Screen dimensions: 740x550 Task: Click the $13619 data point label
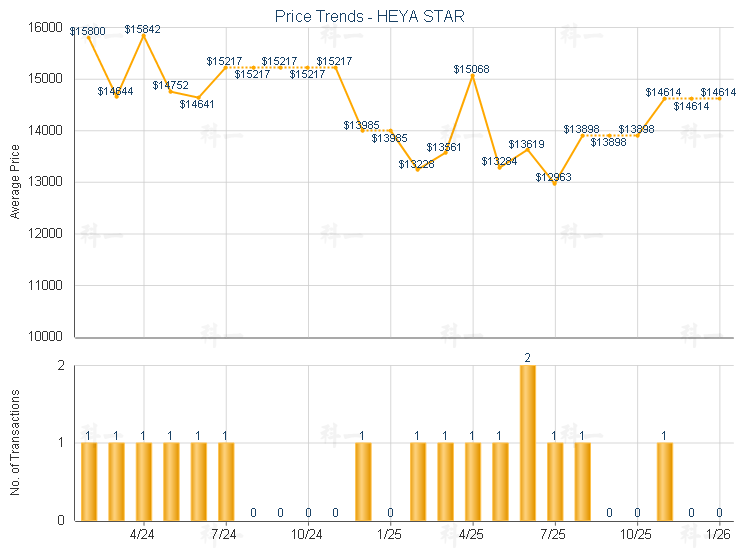[x=526, y=144]
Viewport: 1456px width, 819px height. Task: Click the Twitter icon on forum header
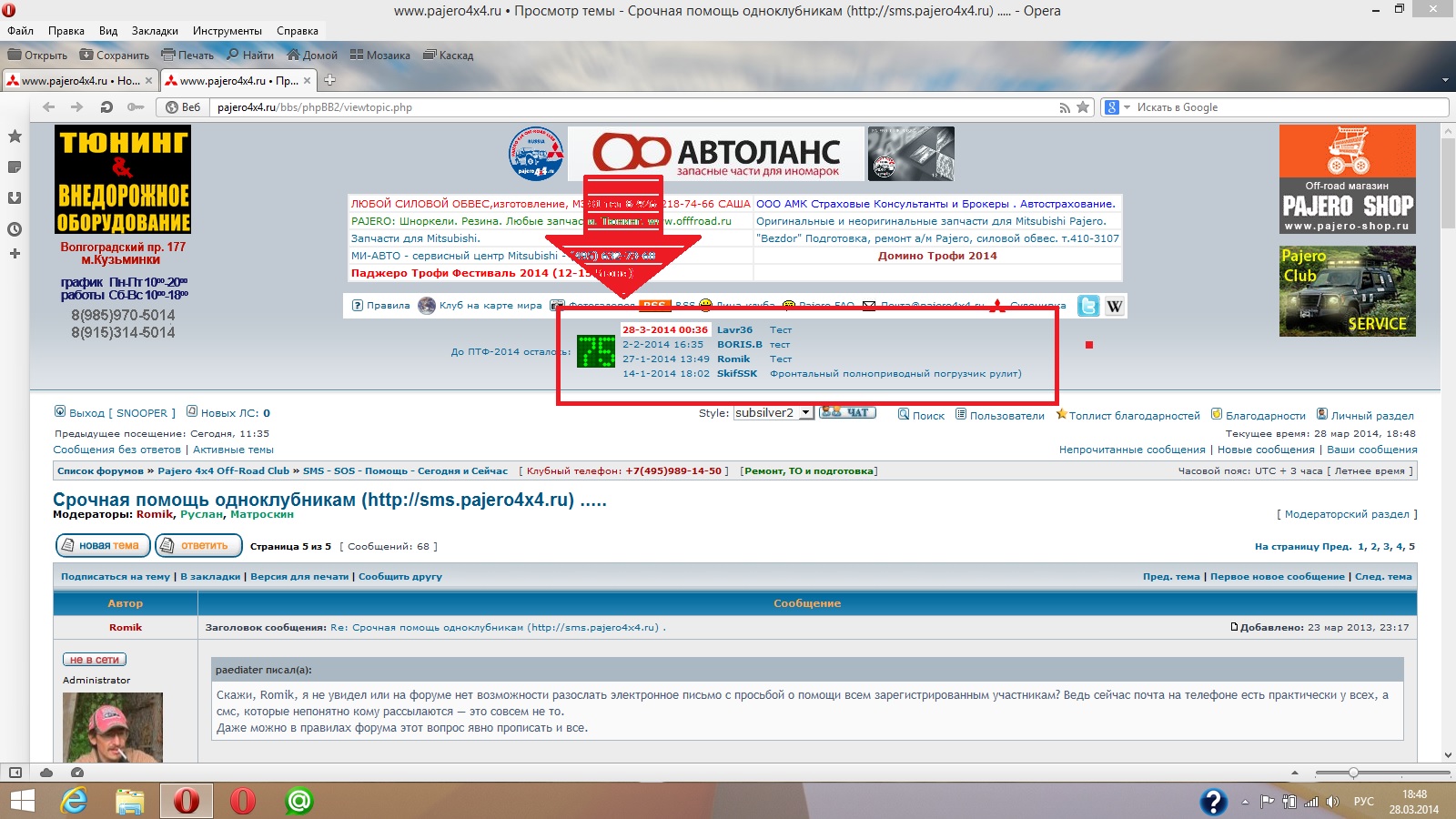coord(1088,306)

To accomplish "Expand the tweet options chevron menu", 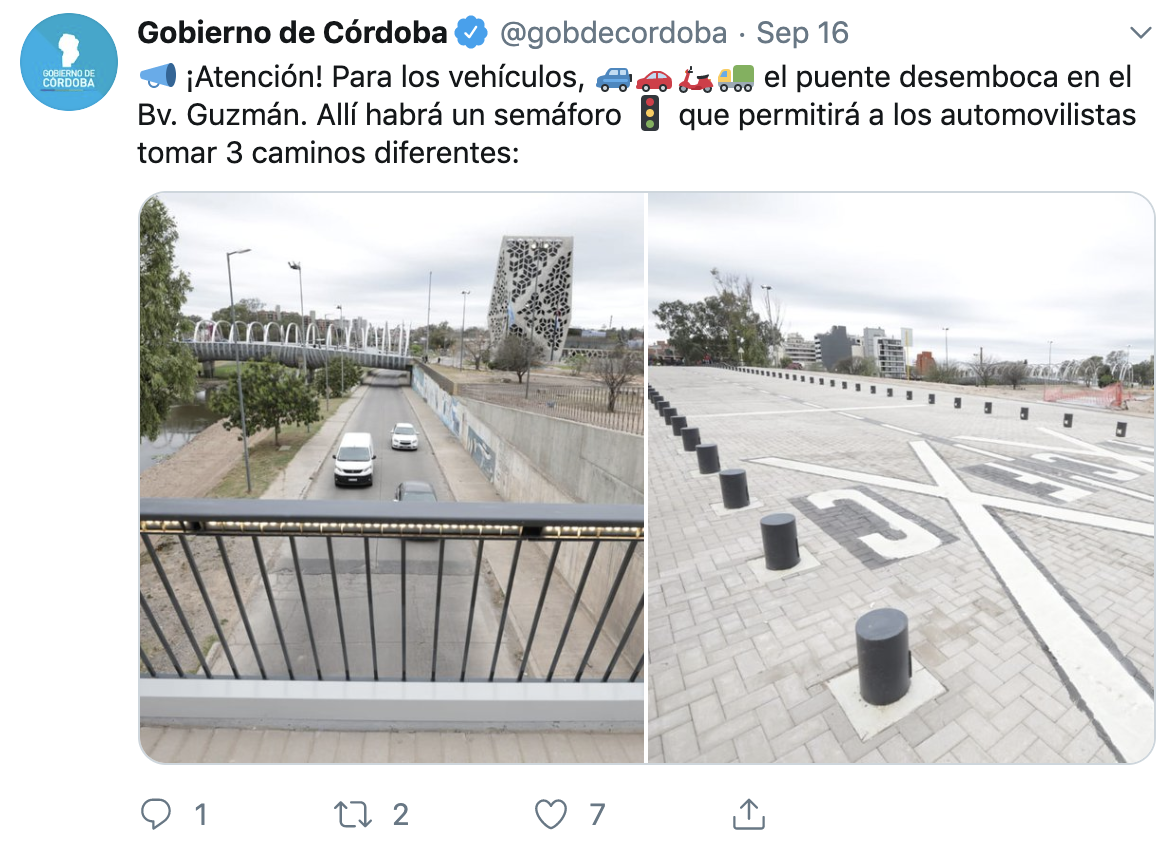I will (x=1140, y=32).
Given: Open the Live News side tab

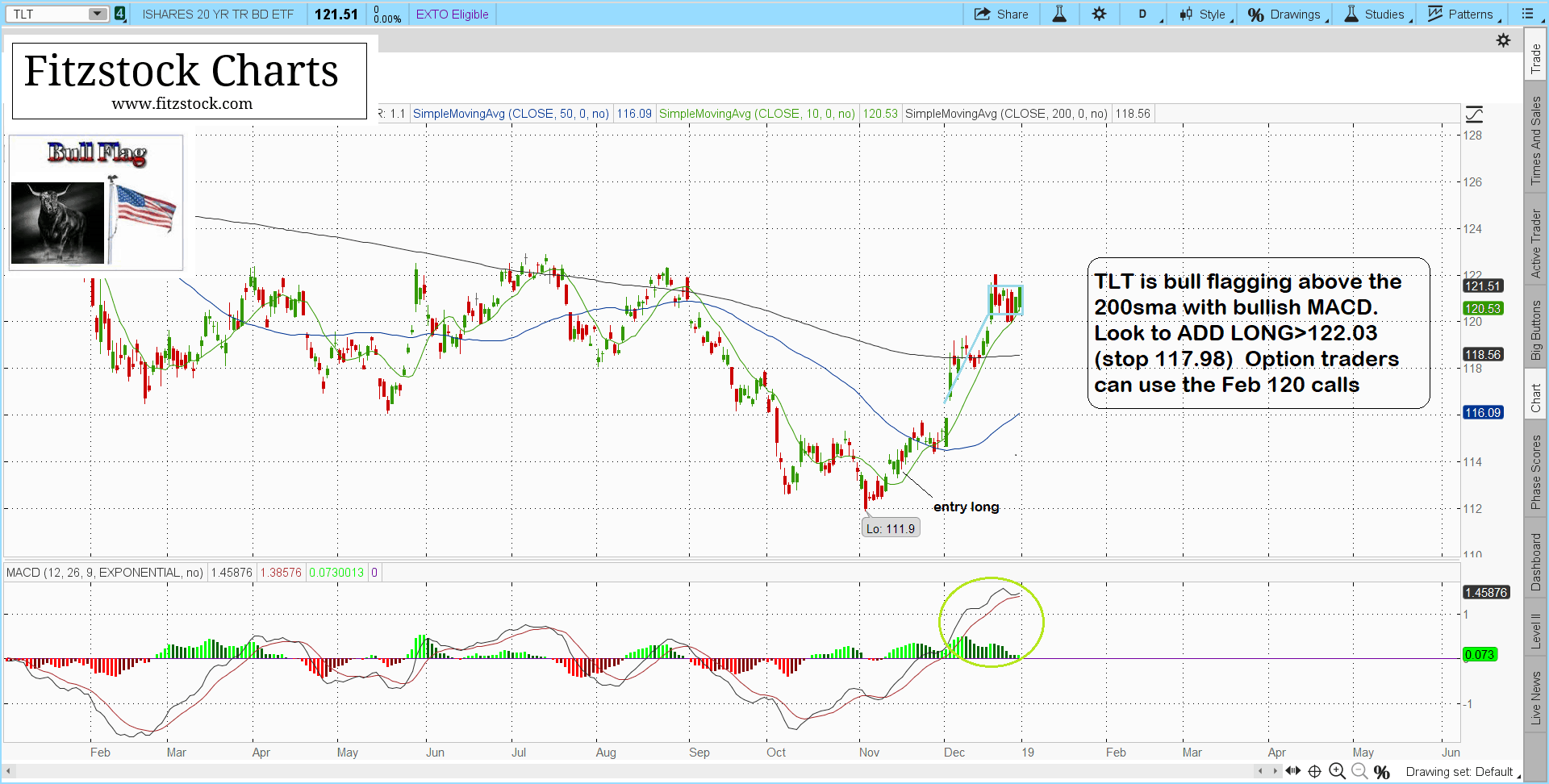Looking at the screenshot, I should coord(1536,697).
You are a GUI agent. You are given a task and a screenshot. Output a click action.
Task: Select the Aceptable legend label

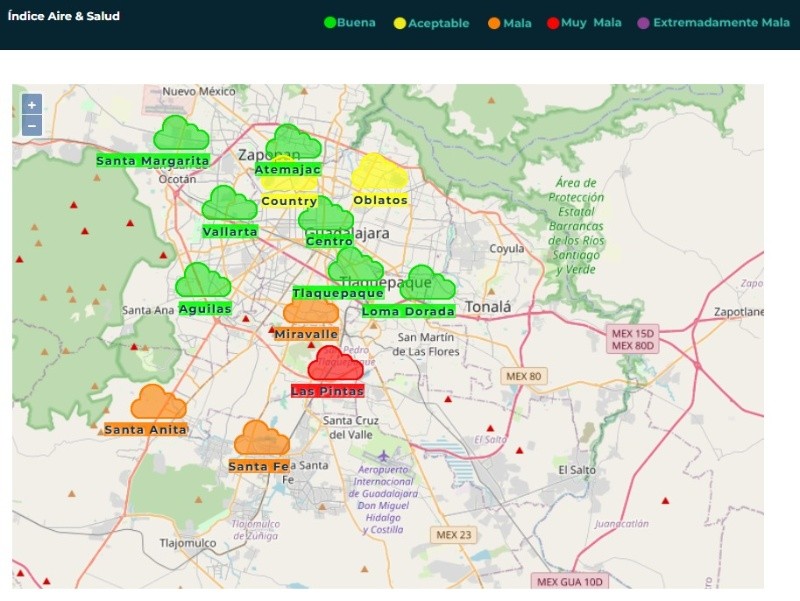point(438,23)
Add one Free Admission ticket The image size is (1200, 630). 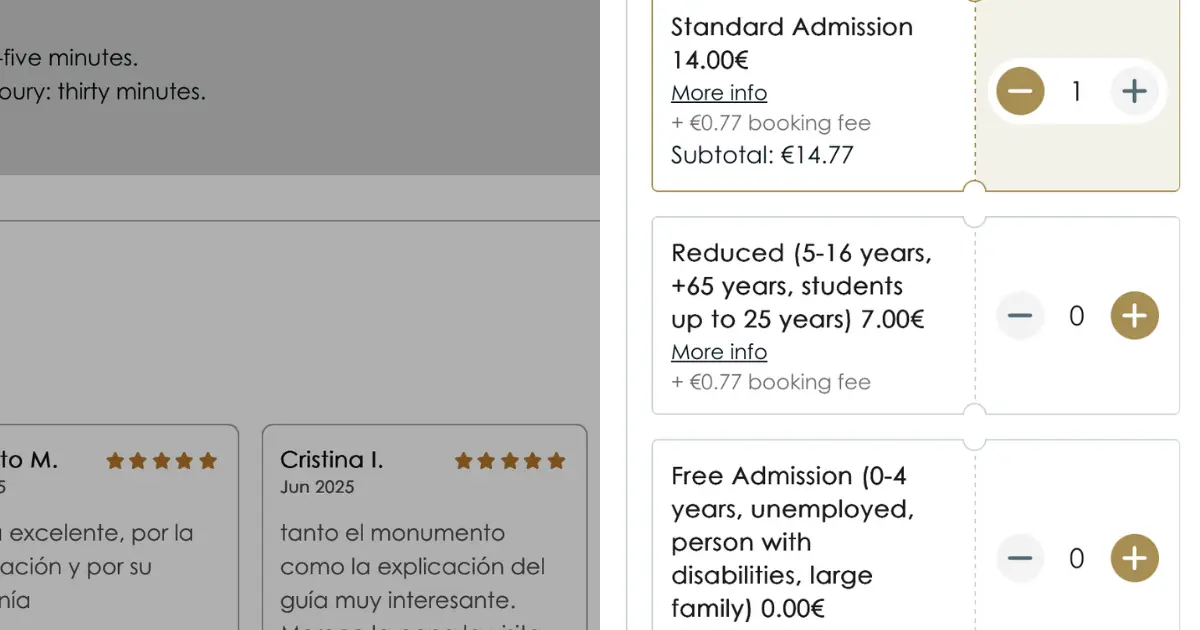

═══

> GOAL OF THE EXERCISE
Set down exactly the lines between the one with "Task: Select the Aceptable legend label" and the last line of the material above, both included, but none of the pictures.

> EXERCISE OUTPUT
Task: Select the Aceptable legend label

point(438,23)
Add one Free Admission ticket The image size is (1200, 630). 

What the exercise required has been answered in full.